Requirements: Please pick out every line of the items below that contains the string "Task", and copy each of those lines in full.

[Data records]

########################################

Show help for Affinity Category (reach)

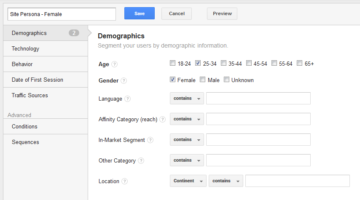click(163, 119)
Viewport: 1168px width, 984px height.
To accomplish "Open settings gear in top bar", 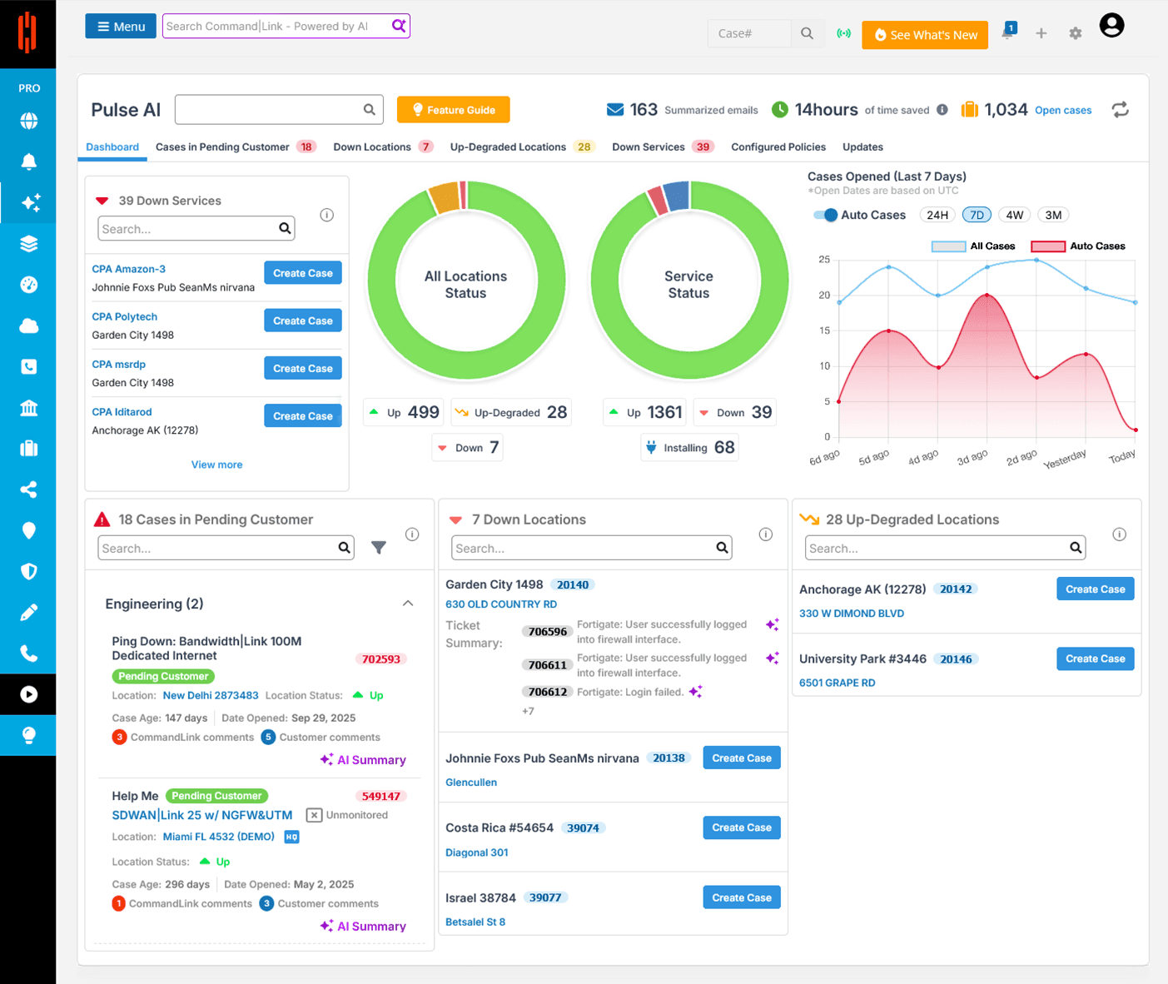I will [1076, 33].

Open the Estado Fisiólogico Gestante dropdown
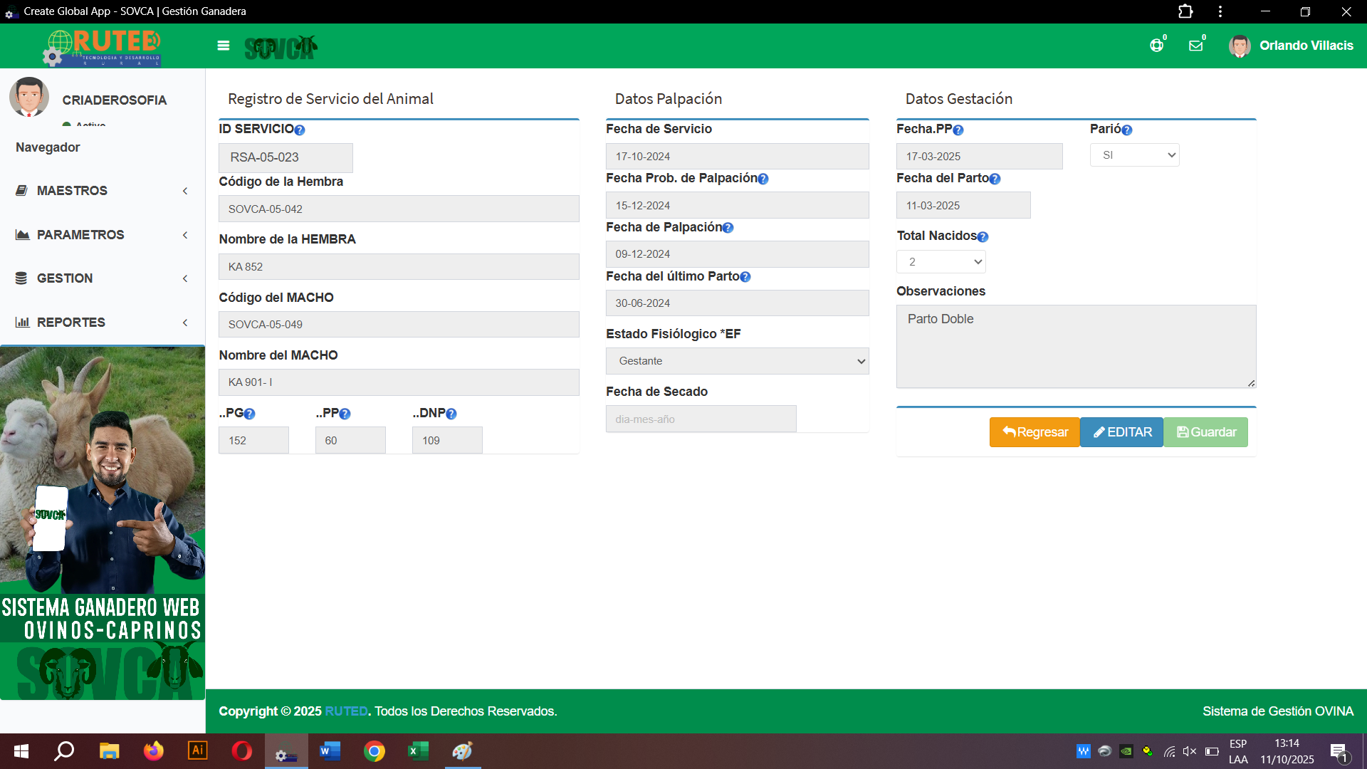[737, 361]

########################################

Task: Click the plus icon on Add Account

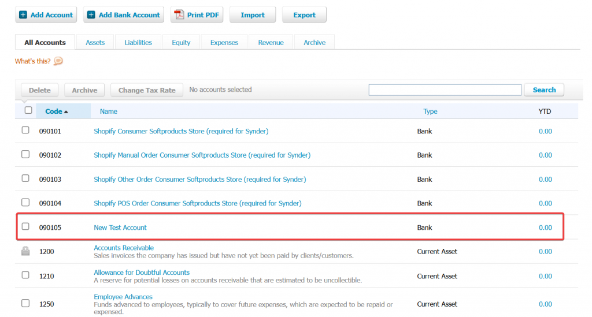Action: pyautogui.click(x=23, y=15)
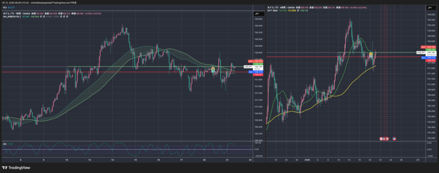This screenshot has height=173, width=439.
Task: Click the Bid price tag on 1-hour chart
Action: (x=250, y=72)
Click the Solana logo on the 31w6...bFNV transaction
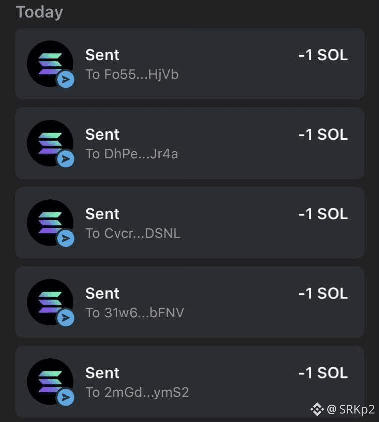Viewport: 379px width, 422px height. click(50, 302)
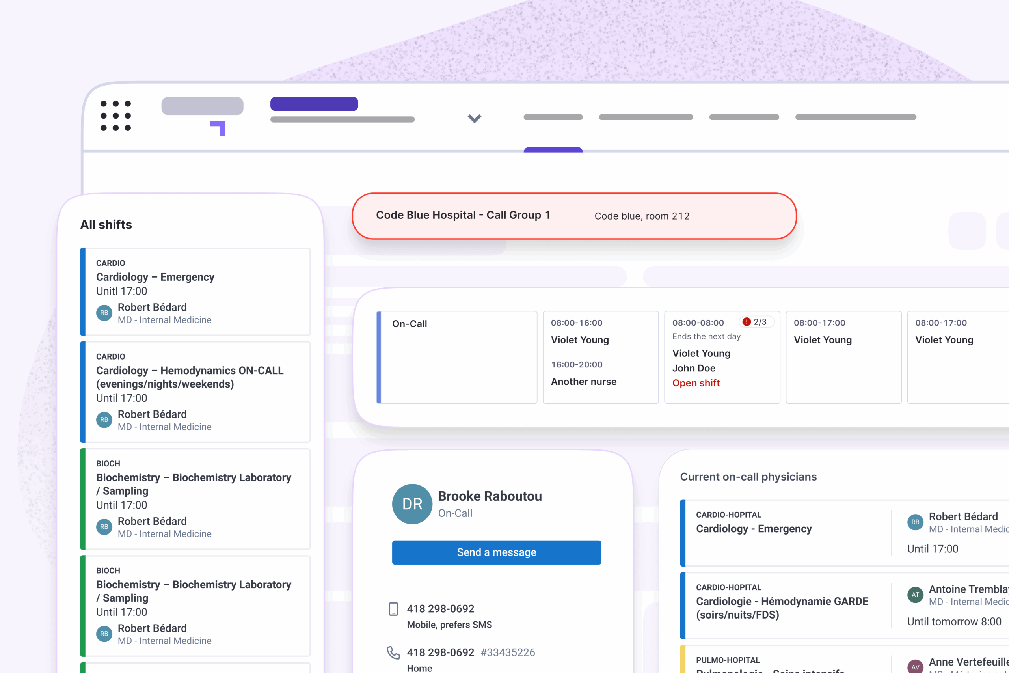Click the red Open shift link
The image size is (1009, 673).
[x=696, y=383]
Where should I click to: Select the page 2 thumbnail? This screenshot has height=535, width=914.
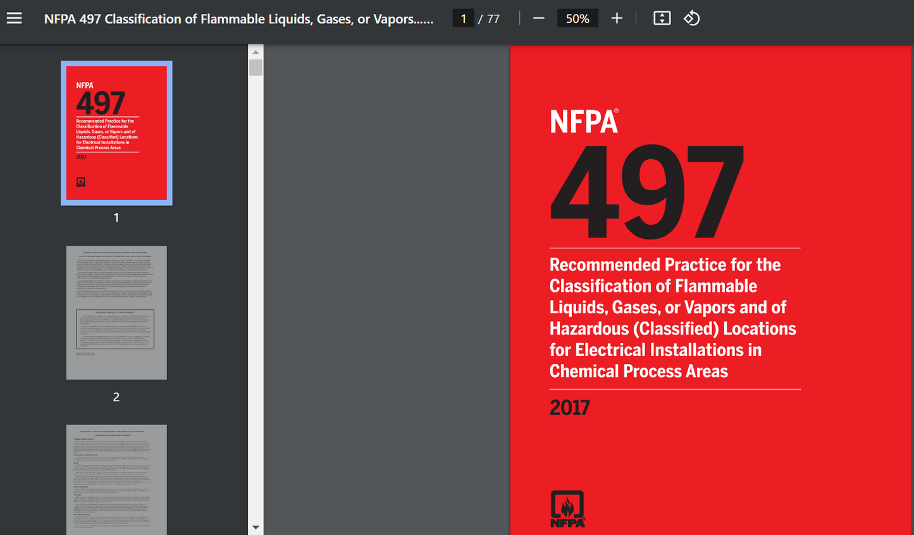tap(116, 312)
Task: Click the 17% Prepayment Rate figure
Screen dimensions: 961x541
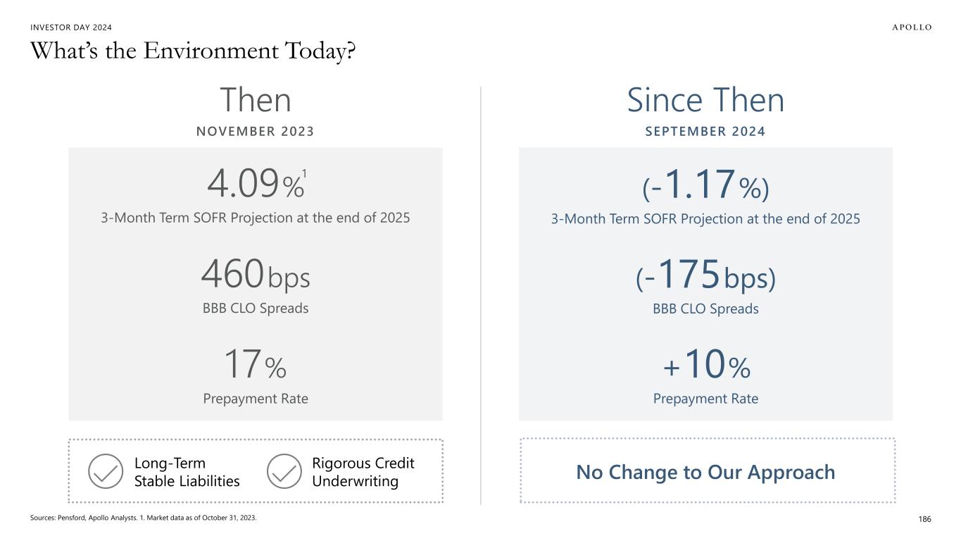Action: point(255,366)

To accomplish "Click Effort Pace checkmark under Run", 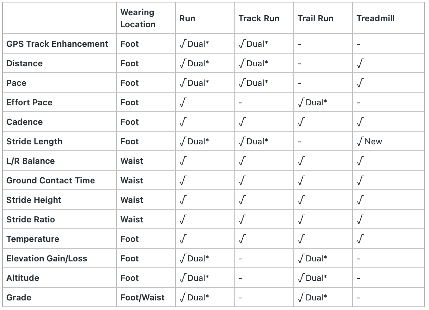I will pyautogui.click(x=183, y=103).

########################################

Completed exercise:
Task: Click the plus icon on Add Account
Task: Click the Bid price tag on 1-hour chart
Task: Click the 17% Prepayment Rate figure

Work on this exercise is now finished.